Not a Christmas goes by when I do not think of you. File photo.

by Emma Rose Kraus
Journalism Intern

We couldn’t have been more than ten years old. We would huddle into our new winter coats and walk down the sidewalk looking at all the toys and wonderful things trapped behind the glass storefronts. Sometimes we would press our noses up against the windows, leaving marks for the owners to fret over in the morning when they came to unlock the doors. Mostly, we would point and whisper over the things we wanted to find under our respective trees on Christmas morning.

That was twenty years ago and still, not a Christmas goes by when I do not think of you and our time spent wistfully gazing at all the pretty things that we saw all shiny and new and just out of our little mitten-handed reach as we walked down Main Street - just the two of us with no adults or parents to hold us back.

Back then, we were children, and so we were allowed to hold hands and skip down the road together. We were allowed to give sweet kisses on the cheeks and lips to say ‘hello’ and ‘goodbye’.

Back when we were children, we were allowed to cling to one another as we slept in the same bed. Allowed to be alone with each other for hours and hours. Allowed to play as if we were married with no strange looks from the grown-ups.

But, then, childhood ends. And it seemed to us that ours did much too suddenly. And we were no longer allowed to hold so tightly to each other as we skipped down the road. No longer allowed to give sweet kisses of any kind on the other’s cheeks and lips. No longer allowed to sleep in the same bed. No longer allowed to play as if we were married. No longer allowed to even say those three little words: “I love you.”

But, we could still look through the windows at all the wonderful things that Christmas time seemed to bring to our little town. And so, it became so special. It became so important that we meet every year to do this simple act.
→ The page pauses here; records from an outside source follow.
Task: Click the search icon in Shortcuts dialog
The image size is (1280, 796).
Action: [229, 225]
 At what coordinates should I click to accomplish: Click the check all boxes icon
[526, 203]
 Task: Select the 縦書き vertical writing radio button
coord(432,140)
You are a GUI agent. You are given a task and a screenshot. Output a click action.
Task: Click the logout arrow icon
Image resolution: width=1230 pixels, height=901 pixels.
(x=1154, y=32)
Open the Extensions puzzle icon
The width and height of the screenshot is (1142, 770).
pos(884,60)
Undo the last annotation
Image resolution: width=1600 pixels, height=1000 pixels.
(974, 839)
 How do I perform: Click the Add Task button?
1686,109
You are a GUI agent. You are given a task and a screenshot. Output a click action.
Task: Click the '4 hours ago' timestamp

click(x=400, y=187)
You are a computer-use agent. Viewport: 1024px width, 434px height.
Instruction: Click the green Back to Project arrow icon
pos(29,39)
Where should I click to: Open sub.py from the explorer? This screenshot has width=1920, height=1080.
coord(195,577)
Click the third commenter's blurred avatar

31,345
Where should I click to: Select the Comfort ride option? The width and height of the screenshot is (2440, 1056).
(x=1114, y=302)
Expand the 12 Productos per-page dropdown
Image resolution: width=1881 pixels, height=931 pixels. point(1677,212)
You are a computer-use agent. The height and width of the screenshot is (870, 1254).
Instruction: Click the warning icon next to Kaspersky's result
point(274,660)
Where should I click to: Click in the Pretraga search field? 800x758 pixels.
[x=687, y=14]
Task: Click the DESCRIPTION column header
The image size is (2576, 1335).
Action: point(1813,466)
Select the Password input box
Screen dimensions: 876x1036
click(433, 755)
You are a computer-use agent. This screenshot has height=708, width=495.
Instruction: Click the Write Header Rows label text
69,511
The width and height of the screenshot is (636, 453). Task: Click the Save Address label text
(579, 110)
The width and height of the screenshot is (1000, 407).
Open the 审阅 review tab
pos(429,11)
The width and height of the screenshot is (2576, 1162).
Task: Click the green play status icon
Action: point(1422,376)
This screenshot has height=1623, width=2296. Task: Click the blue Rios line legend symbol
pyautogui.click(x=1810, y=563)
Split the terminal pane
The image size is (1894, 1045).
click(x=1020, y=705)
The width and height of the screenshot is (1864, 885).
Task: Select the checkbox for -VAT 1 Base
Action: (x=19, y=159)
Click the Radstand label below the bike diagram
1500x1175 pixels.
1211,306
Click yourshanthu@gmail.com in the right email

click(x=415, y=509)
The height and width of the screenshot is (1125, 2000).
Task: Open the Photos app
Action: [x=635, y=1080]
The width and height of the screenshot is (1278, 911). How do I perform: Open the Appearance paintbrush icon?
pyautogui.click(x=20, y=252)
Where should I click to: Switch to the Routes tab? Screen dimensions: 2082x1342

This small token of our love that we could openly give to one another.

This will be the first year I will walk by the storefronts without you. With no one to brush the back of their mittened hand gently against my own. No one to press their nose to the window, leaving their own mark beside mine. This year is different.

This year you are spending Christmas with someone who you are allowed, even encouraged to hold tightly to as you walk down the street together. You are able to kiss them on their cheeks, lips, forehead, everywhere and the two of you are already sleeping in the same bed every night. It’s not that much of a surprise, you are getting married in January. Still, I have never once heard you say to them those three little words: “I love you”.

Nowadays when I catch your eyes with my own, I only find empty sadness where there used to be light and life.

You have become one of the storefronts. Your eyes are tall, glass windows separating me from the prettiest trinkets, the most wonderful gifts. And as I walk down the path we used to take together, hand in hand, I wonder if you understand you can still come back. There is still time. Still hope.

This is why I am here now; standing at the doorstep of the home you now share with them. I am here to remind you of the storefronts and the Christmases past and those yet to come. Would you give me one last Christmas before you commit yourself to them? Come with me one last time and we can leave nose-shaped smudges on the storefront windows.